While whistleblowing mostly occurs inside organizations in Western countries, in China it plays out on the Internet, a barometer of public opinion for the country’s middle-class and where people can reach a wide audience.
There are about three dozen Chinese whistleblowers who regularly post reports online under their own names about alleged corruption and misconduct, according to estimates based on the number of microblogs, and media reports.
In January, the Central Discipline Inspection Commission, the party’s anti-corruption authority, said it welcomed public participation in fighting corruption if people used their real names on the Internet.
Authorities have investigated some online accusations since then and jailed several low-level officials.
The commission has a page on its Web site for tips from citizens, although it is unclear how many it has received recently.
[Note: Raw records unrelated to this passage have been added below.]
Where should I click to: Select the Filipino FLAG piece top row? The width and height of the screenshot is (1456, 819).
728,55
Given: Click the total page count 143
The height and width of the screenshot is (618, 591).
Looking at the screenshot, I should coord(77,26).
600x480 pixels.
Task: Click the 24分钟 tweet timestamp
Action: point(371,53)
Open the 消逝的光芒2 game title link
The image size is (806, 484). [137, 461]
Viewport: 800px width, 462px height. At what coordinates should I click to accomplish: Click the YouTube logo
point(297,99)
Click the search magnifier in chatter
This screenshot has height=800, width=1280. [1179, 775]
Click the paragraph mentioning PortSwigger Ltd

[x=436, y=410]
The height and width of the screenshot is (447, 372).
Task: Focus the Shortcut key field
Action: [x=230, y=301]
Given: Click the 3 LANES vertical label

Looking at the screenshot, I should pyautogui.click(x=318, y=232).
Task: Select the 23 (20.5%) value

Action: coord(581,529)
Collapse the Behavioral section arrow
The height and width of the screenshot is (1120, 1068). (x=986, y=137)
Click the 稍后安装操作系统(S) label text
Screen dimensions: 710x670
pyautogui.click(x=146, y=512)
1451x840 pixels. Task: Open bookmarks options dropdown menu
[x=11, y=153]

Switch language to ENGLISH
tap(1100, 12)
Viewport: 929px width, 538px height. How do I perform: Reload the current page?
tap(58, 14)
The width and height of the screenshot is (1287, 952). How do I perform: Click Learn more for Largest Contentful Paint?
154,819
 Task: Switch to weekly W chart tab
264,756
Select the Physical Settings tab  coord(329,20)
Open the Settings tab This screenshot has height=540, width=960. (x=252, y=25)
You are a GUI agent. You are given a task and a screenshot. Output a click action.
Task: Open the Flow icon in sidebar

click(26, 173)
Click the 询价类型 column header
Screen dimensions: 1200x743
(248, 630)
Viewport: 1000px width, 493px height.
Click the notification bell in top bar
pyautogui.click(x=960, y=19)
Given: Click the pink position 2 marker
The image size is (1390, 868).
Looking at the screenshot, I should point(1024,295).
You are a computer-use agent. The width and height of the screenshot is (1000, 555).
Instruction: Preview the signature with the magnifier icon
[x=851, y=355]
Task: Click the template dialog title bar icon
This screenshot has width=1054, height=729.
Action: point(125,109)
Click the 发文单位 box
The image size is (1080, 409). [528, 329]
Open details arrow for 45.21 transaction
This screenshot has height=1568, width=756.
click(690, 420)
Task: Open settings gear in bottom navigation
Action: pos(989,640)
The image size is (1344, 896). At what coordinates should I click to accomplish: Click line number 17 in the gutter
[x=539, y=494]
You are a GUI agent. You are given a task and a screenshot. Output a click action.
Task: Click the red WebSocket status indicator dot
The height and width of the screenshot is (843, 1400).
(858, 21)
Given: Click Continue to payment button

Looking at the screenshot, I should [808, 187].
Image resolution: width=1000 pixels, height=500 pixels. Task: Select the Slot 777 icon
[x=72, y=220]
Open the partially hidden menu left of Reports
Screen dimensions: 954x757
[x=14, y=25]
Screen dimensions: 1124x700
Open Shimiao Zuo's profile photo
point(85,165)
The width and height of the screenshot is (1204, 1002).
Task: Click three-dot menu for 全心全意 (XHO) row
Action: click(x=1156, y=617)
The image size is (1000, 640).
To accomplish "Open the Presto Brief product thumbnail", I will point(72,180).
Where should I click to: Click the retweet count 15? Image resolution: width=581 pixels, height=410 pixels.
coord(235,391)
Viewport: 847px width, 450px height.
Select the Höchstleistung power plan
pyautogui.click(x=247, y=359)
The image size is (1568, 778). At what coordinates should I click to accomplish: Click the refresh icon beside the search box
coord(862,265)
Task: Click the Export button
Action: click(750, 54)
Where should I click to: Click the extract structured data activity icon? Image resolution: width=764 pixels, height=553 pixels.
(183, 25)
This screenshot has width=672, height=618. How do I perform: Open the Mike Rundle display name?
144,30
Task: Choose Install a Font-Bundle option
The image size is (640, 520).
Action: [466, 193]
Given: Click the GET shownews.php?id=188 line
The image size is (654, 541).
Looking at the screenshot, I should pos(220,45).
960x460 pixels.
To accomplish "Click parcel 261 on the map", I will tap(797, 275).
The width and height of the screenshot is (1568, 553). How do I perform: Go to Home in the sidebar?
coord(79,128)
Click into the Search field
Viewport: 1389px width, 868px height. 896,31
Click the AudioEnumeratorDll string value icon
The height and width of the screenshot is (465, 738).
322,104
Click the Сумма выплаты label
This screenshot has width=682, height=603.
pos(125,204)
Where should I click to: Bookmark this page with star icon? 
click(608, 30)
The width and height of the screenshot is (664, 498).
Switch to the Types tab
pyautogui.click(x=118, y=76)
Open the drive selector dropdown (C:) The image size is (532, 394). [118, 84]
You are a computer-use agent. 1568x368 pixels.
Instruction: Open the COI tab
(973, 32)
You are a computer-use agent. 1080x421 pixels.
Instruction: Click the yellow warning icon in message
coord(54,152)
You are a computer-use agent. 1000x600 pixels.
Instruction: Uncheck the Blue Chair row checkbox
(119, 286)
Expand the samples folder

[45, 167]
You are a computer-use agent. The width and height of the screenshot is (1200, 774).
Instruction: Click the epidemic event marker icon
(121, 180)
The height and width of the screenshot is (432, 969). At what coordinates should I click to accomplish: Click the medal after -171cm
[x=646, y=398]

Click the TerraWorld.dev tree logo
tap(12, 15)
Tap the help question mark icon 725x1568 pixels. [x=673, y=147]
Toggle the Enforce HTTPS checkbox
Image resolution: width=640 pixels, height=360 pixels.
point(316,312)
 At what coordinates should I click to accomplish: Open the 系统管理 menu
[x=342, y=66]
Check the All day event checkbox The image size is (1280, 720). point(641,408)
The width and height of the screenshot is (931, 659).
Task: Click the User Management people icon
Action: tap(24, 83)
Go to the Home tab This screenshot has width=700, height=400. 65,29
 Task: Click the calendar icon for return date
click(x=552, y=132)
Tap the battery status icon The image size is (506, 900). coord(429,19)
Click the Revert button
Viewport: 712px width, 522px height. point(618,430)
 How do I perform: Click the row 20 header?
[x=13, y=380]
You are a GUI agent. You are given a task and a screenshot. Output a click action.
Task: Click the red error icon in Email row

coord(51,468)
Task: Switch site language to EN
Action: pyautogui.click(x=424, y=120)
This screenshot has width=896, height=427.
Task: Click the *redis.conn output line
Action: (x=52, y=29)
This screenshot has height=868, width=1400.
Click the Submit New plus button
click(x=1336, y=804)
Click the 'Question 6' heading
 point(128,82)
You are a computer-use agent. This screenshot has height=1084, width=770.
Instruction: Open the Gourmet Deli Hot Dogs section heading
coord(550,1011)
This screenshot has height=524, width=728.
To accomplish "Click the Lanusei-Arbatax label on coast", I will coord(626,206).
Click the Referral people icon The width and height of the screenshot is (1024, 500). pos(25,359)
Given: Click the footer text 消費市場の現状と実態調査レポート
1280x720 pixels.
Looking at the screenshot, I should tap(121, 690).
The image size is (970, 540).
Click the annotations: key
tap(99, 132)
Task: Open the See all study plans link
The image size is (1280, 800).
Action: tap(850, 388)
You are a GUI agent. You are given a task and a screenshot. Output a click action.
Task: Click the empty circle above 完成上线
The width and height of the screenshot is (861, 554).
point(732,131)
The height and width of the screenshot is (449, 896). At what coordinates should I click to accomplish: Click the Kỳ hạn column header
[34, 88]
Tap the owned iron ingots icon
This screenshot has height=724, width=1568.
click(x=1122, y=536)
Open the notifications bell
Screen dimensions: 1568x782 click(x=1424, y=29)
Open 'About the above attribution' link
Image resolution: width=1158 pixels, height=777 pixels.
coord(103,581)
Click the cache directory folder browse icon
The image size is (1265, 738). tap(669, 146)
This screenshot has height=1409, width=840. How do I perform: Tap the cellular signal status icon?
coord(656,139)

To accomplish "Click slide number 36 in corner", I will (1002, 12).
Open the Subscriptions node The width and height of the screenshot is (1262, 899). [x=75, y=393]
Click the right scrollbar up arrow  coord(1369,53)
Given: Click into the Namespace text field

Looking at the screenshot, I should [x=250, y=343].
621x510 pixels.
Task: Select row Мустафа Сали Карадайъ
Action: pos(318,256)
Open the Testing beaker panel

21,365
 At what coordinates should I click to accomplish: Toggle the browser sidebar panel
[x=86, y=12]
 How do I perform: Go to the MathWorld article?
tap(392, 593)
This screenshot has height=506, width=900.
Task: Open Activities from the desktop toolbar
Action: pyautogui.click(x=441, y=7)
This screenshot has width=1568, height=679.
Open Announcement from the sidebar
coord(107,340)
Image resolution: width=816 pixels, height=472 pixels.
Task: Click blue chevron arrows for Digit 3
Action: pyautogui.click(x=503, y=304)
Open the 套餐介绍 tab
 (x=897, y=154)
Between 2008 and last year, the commission said it received 301,000 whistleblowing reports online. Officials at the commission declined to comment.
Still, Beijing remains wary of giving people too much latitude and does not give legal protection to whistleblowers.
Indeed, Zhu Ruifeng (朱瑞峰), one of China’s most prominent whistleblowers, discovered last month the authorities had deleted his four microblog accounts. One was reactivated recently after a public outcry.
Zhu, who runs a whistleblowing Web site called “People Supervision Net” in Beijing, does not know who closed the accounts, but said he believes it was because of his recent postings on a government official who had spent lavishly on his mistress.
While he said he believed the party’s discipline commission was sincere about fighting corruption, other government departments did not always like what he did.
“Sometimes I’ll arouse the attention of the discipline commission. [The authorities] have a love-hate relationship with me,” he said.
Last year, Zhu released a video of Lei Zhengfu (雷政富), a district party chief in the southwestern city of Chongqing, having sex with his much younger mistress.
CCP officials are banned from having mistresses, and the video came to symbolize to many the excesses of the ruling elite. Lei was sentenced in June to 13 years in jail for bribery.
Zhu said he had never been assaulted, but had received threats through microblog messages and e-mails.
In Dalian, microblogger Bi Meina has accused an official there of misconduct. She posted the claims on her microblog, but did not provide any documentation.
Since May, Bi said she has been followed and received calls and text messages from anonymous users, who have hurled insults.
“The distress is definitely there,” Bi said by e-mail. “I have thought of giving up ... and moving my family abroad.”
In Maoming, another Guangdong city, an official called Zhu Guoyu (朱國瑜) has sought to expose local corruption with his online reports. Nine officials have been convicted as a result of his postings, but his bosses do not like what he does.
“They try to keep me busy so I don’t have time to whistleblow,” he said.
In September last year, men in two cars chased him. In 2011, he was stabbed by unknown assailants, but survived.
Despite the threats faced by bloggers and whistleblowers, the tide will turn in their favor, Zhu Guoyu said.
“There are so many people watching, I believe paper can’t wrap up a fire,” he said, referring to a Chinese saying that means the truth cannot be hidden for too long.